I made it to the guy manning the front desk with barely a breath left inside my body.
“Sophia Madden,” I said. “She was airlifted in after being hit by a car.”
The man’s eyes widened at the sight of me.
I likely looked rough.
I hadn’t had time to change my clothes, and I’d been in the same ones all night.
Not to mention my hair was a mess, there were dark circles underneath my eyes, and my leather Battle Crows MC cut stood out starkly against the white interior of the hallway I was standing in.
“Oh, um. Yes.” He nodded his head fretfully. “Let me see if I can get someone to help.” He stood up and all but dashed to the panel on the wall, using his body to hide the code.
I would’ve rolled my eyes in any other circumstance.
Not this time.
I was too fucking worried about the woman that was on the other side of that door.
Luckily, they didn’t take long to get someone out to the desk to talk to me.
“Sophia Madden?” he asked.
At my nod, he continued.
“She’s under observation,” the doctor said when he looked at me. “Are you her father?”
I contemplated saying yes.
I almost did, because I felt like it might get me more information.
Instead I said, “Fiancé.”
His eyes went a little wide for a few long seconds before he said, “Oh. Um, okay. Are you Haggard?”
I felt something weird inside of my chest open up.
“Yes,” I confirmed.
“She’s been asking for you.” He nodded his head as if that was all the confirmation that he needed. “She looks really bad.”
I waited, not sure I could speak at that moment in time.
“Mostly bluster.” He gestured toward the hallway that he wanted me to walk down. “She was run over by the car. Hit the right front bumper. And both the passenger side wheels ran her over along here.” He pointed at his abdomen. “At first, we were worried that she’d broken her hips. However, after having a few X-rays and a CAT scan as well as an MRI, we know that all she’s suffered is internal bruising of almost all her abdominal organs.”
I was now physically sick to my stomach.
“Her eyes are completely red from the capillaries bursting in her eyeballs from the pressure. She has been having random nose bleeds that we were a little concerned about her having brain trauma or something from, but after scanning her brain, we’ve ruled out any brain bleeds.”
I closed my eyes as nausea churned in my gut.
“She’s bruised from head to toe. Her arm’s in a sling because her shoulder was dislocated. Right now, we’re going to keep her at least for the next two to three days to make sure that she doesn’t develop any internal bleeding.”
He continued to talk, but the door to Sophia’s room was in sight, and I could see her curled up in a ball on her bed.
Her hair looked like it’d been dyed red due to her blood, and I could see parts of it crusted up along her hairline, confirming my suspicions.
Her face was a mass of blue, purple and black bruises. And that was only what I could see.
“Goddamn,” I breathed, looking at her small form.
“She’s okay,” the doctor promised.
I swallowed hard and looked at him. “She doesn’t look like it.”
“She really is,” he assured me. “Other than the outside, she’s not hiding anything too severe. She’ll be really sore for a few weeks, look like hell for a month, but overall, she was extremely lucky.”
I could see how he thought that but… god.
Goddammit.
CHAPTER 15
What did the baby corn say to the mama corn?

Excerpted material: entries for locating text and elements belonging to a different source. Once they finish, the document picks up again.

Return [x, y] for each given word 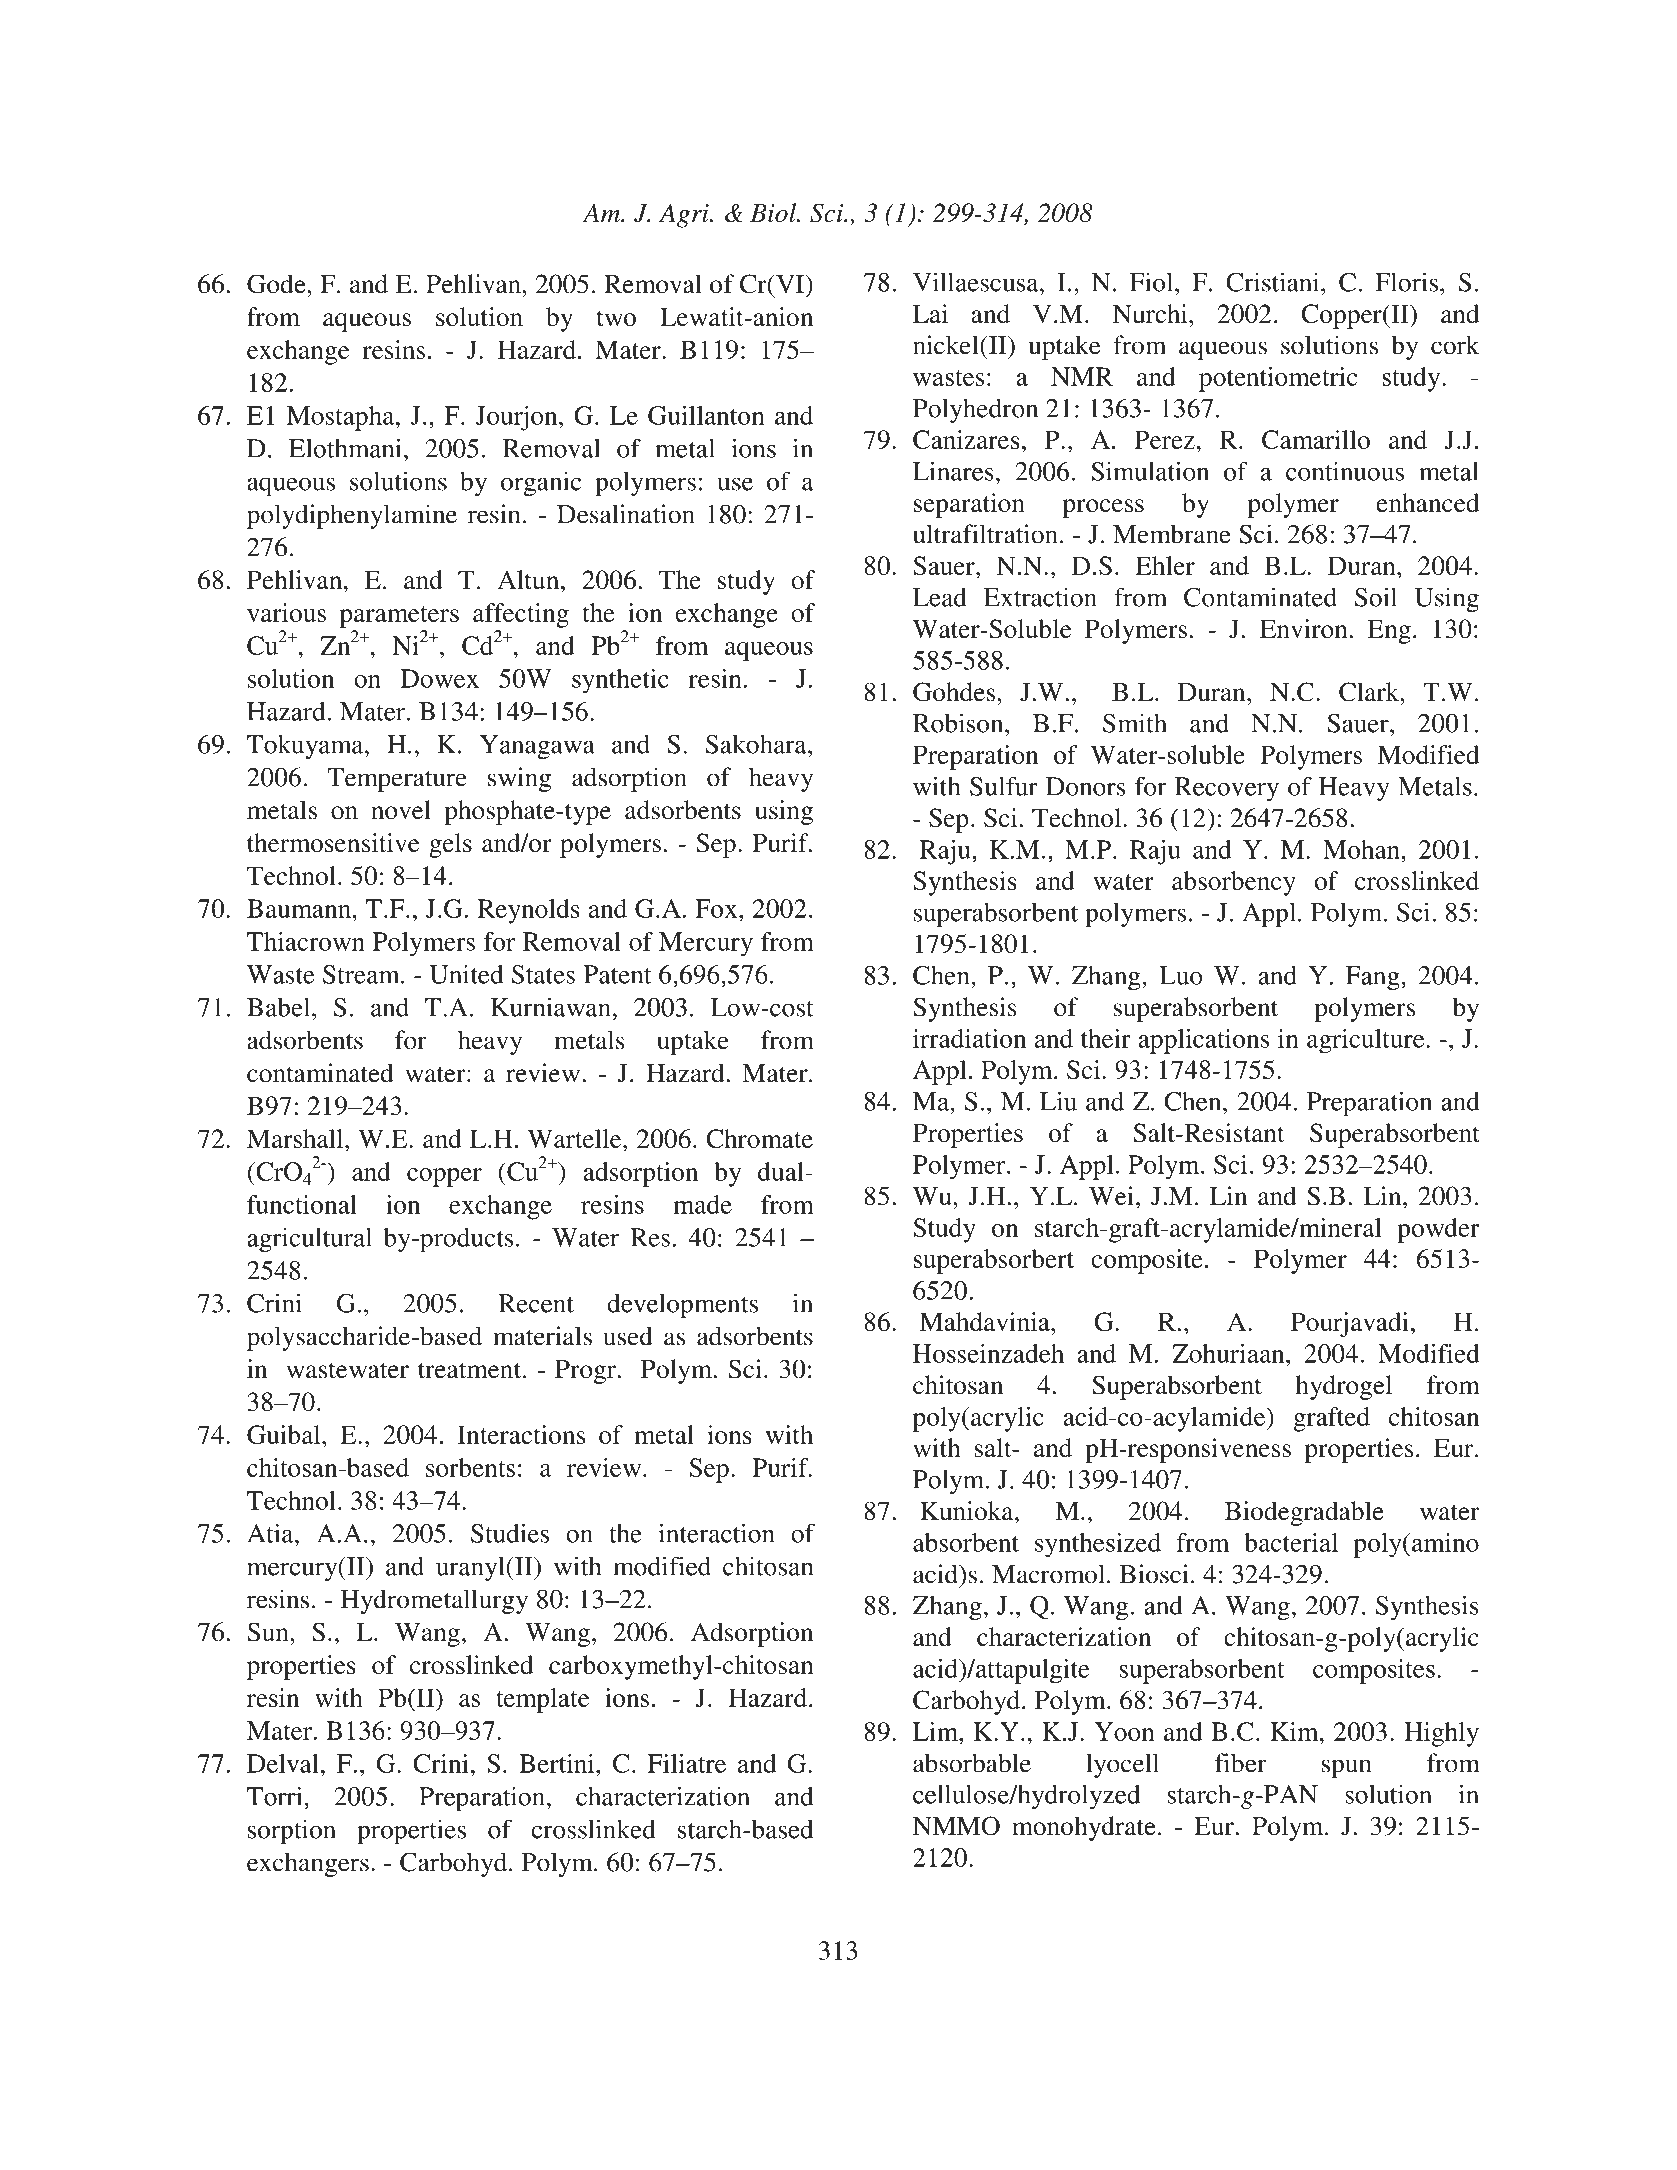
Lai [930, 313]
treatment [471, 1370]
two [616, 318]
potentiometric [1278, 379]
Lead [940, 597]
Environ [1304, 628]
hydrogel [1344, 1387]
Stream [362, 974]
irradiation [969, 1038]
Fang [1374, 978]
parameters [399, 617]
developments [682, 1305]
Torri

Where’s Pop Corn?
-Text from Sophia to Clem
SOPHIA
I felt like I’d been run over by a freakin’ car.
Literally and figuratively.
Everything on and in my body hurt.
One giant pulsing point of pain.
“Baby.”
That ragged, gruff voice had me blinking open my eyes, but not turning my head—I’d already learned that lesson the hard way—and staring into the wolf-artic blue ones of the man I loved.
The one that was looking at me with so much horror that it was painful to see.

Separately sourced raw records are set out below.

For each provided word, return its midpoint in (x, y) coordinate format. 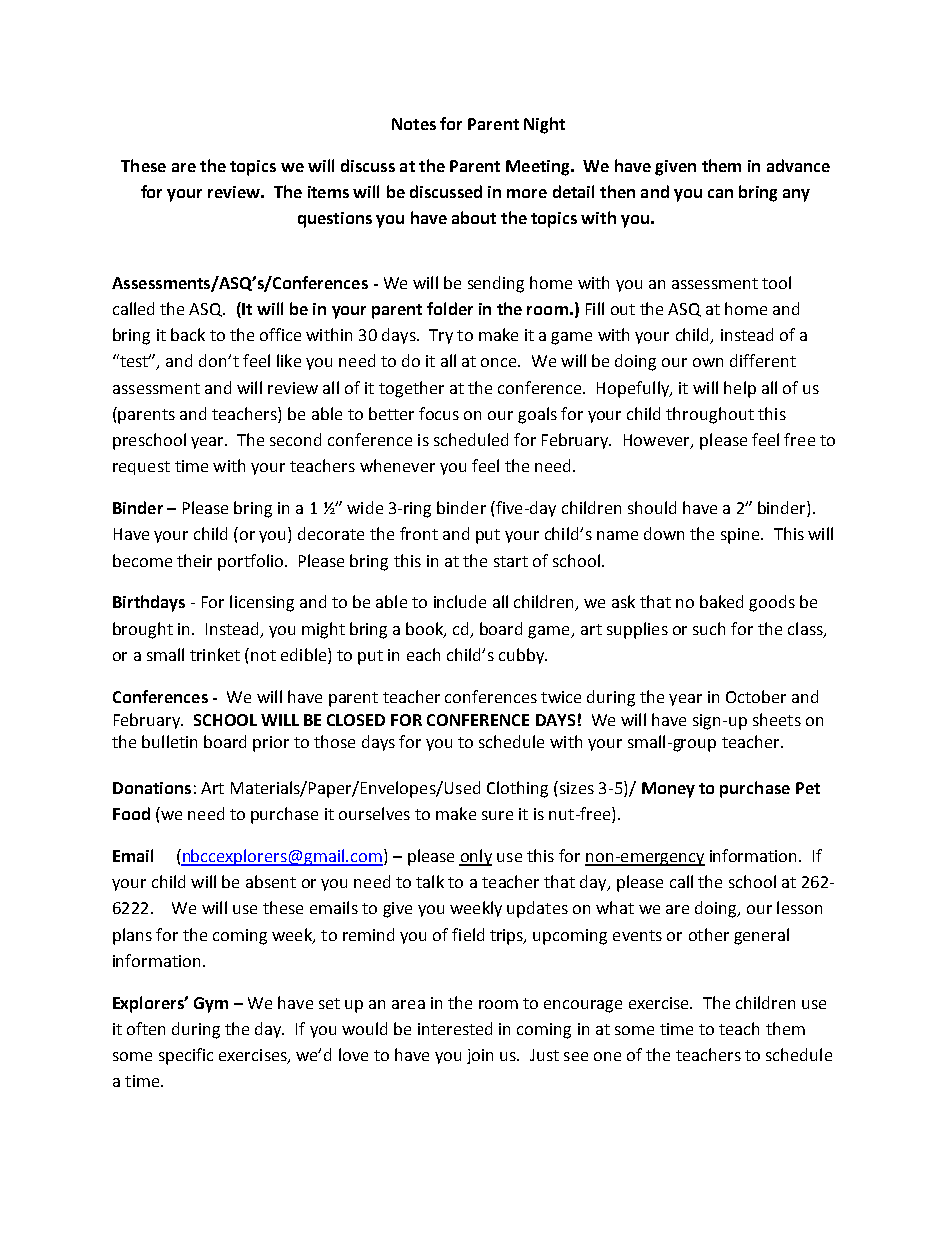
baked (721, 601)
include (460, 601)
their (194, 560)
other (709, 934)
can (720, 193)
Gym (211, 1005)
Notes (414, 124)
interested (455, 1028)
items (328, 192)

“Hey,” I croaked, wincing when even that small movement caused my actual toes to ache.
He frowned, walking to me when he saw the wince.
“Do you need anything?” he asked.
I needed a new, temporary body while mine healed.
But for some reason, I didn’t think he could give me that.
“No,” I lied.
I’d love some pain meds, but apparently, I was maxed out for another ten minutes or so.
A morphine pump was nice and all, but dammit, it freakin’ hurt really badly, and the least they could do was give me more.
Something that the nurse refused to do, seeing as she thought I was ‘too small’ to handle more.
Whatever.
“Are you in pain?” he asked, reading me like a book.
I’d never been able to lie to the man.